### Extract:
━━━━
Sunday, May 10, 2009

How Google Works -

Check out http://bedazzledorp.blogspot.com/

If you aren’t interested in learning how Google creates the index and the database of documents that it accesses when processing a query, skip this description. I adapted the following overview from Chris Sherman and Gary Price’s wonderful description of How Search Engines Work in Chapter 2 of The Invisible Web (CyberAge Books, 2001).
Google runs on a distributed network of thousands of low-cost computers and can therefore carry out fast parallel processing. Parallel processing is a method of computation in which many calculations can be performed simultaneously, significantly speeding up data processing. Google has three distinct parts:
Googlebot, a web crawler that finds and fetches web pages.
The indexer that sorts every word on every page and stores the resulting index of words in a huge database.
The query processor, which compares your search query to the index and recommends the documents that it considers most relevant.
Let’s take a closer look at each part.
1. Googlebot, Google’s Web Crawler
Googlebot is Google’s web crawling robot, which finds and retrieves pages on the web and hands them off to the Google indexer. It’s easy to imagine Googlebot as a little spider scurrying across the strands of cyberspace, but in reality Googlebot doesn’t traverse the web at all. It functions much like your web browser, by sending a request to a web server for a web page, downloading the entire page, then handing it off to Google’s indexer.
Googlebot consists of many computers requesting and fetching pages much more quickly than you can with your web browser. In fact, Googlebot can request thousands of different pages simultaneously. To avoid overwhelming web servers, or crowding out requests from human users, Googlebot deliberately makes requests of each individual web server more slowly than it’s capable of doing.
Googlebot finds pages in two ways: through an add URL form, www.google.com/addurl.html, and through finding links by crawling the web.
Unfortunately, spammers figured out how to create automated bots that bombarded the add URL form with millions of URLs pointing to commercial propaganda. Google rejects those URLs submitted through its Add URL form that it suspects are trying to deceive users by employing tactics such as including hidden text or links on a page, stuffing a page with irrelevant words, cloaking (aka bait and switch), using sneaky redirects, creating doorways, domains, or sub-domains with substantially similar content, sending automated queries to Google, and linking to bad neighbors. So now the Add URL form also has a test: it displays some squiggly letters designed to fool automated “letter-guessers”; it asks you to enter the letters you see — something like an eye-chart test to stop spambots.
When Googlebot fetches a page, it culls all the links appearing on the page and adds them to a queue for subsequent crawling. Googlebot tends to encounter little spam because most web authors link only to what they believe are high-quality pages. By harvesting links from every page it encounters, Googlebot can quickly build a list of links that can cover broad reaches of the web. This technique, known as deep crawling, also allows Googlebot to probe deep within individual sites. Because of their massive scale, deep crawls can reach almost every page in the web. Because the web is vast, this can take some time, so some pages may be crawled only once a month.
Although its function is simple, Googlebot must be programmed to handle several challenges. First, since Googlebot sends out simultaneous requests for thousands of pages, the queue of “visit soon” URLs must be constantly examined and compared with URLs already in Google’s index. Duplicates in the queue must be eliminated to prevent Googlebot from fetching the same page again. Googlebot must determine how often to revisit a page. On the one hand, it’s a waste of resources to re-index an unchanged page. On the other hand, Google wants to re-index changed pages to deliver up-to-date results.
━━━━
### Entries:
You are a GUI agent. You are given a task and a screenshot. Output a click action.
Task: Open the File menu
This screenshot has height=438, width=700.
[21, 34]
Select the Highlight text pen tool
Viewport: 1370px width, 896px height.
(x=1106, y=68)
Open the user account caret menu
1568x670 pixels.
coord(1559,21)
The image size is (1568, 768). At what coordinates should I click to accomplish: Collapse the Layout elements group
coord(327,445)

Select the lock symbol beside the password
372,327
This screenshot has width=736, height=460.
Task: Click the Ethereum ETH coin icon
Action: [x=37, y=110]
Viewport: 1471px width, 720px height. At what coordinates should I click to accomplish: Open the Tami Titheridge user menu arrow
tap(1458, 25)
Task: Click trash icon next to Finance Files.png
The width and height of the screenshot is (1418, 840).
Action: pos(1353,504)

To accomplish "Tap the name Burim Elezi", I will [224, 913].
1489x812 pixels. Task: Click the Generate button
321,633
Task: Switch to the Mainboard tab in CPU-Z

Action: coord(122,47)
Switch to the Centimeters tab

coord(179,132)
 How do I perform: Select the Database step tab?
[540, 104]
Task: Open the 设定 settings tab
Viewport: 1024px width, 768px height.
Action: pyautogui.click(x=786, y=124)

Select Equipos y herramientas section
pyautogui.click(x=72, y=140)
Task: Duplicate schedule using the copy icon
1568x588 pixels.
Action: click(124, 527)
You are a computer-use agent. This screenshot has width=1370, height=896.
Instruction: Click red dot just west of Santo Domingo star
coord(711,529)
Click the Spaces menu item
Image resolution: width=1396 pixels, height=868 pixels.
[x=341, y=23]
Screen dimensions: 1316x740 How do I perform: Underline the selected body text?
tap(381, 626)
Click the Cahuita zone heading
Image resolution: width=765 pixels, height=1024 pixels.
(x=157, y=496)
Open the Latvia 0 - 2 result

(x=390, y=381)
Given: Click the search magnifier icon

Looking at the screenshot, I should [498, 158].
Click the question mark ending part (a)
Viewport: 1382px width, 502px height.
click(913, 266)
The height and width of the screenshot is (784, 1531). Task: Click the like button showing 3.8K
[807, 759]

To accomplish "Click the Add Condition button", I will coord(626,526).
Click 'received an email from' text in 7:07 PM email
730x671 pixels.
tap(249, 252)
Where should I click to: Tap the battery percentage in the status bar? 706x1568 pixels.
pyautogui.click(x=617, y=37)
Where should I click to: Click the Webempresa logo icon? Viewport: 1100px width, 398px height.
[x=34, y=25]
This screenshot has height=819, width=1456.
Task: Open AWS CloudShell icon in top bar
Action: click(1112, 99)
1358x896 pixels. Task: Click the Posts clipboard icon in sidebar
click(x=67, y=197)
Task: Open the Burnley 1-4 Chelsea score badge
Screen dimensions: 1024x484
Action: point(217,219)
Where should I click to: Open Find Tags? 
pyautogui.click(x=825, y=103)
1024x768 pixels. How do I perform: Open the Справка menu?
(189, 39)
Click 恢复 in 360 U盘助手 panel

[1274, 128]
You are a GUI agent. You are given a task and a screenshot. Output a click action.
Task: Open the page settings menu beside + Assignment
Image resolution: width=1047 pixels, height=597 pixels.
━━━━
### Task 1:
In the piece on how Google works, how often may some pages be crawled?
### Task 2:
Name every tactic that, according to the piece on how Google works, leads Google to reject URLs submitted through its Add URL form.
### Task 3:
Quote the piece on how Google works word for word, beginning at the words "If you aren’t" and stopping after "a huge database.".

### Full solution 1:
Some pages may be crawled only once a month.

### Full solution 2:
- Including hidden text or links on a page
- Stuffing a page with irrelevant words
- Cloaking (aka bait and switch)
- Using sneaky redirects
- Creating doorways, domains, or sub-domains with substantially similar content
- Sending automated queries to Google
- Linking to bad neighbors

### Full solution 3:
If you aren’t interested in learning how Google creates the index and the database of documents that it accesses when processing a query, skip this description. I adapted the following overview from Chris Sherman and Gary Price’s wonderful description of How Search Engines Work in Chapter 2 of The Invisible Web (CyberAge Books, 2001).
Google runs on a distributed network of thousands of low-cost computers and can therefore carry out fast parallel processing. Parallel processing is a method of computation in which many calculations can be performed simultaneously, significantly speeding up data processing. Google has three distinct parts:
Googlebot, a web crawler that finds and fetches web pages.
The indexer that sorts every word on every page and stores the resulting index of words in a huge database.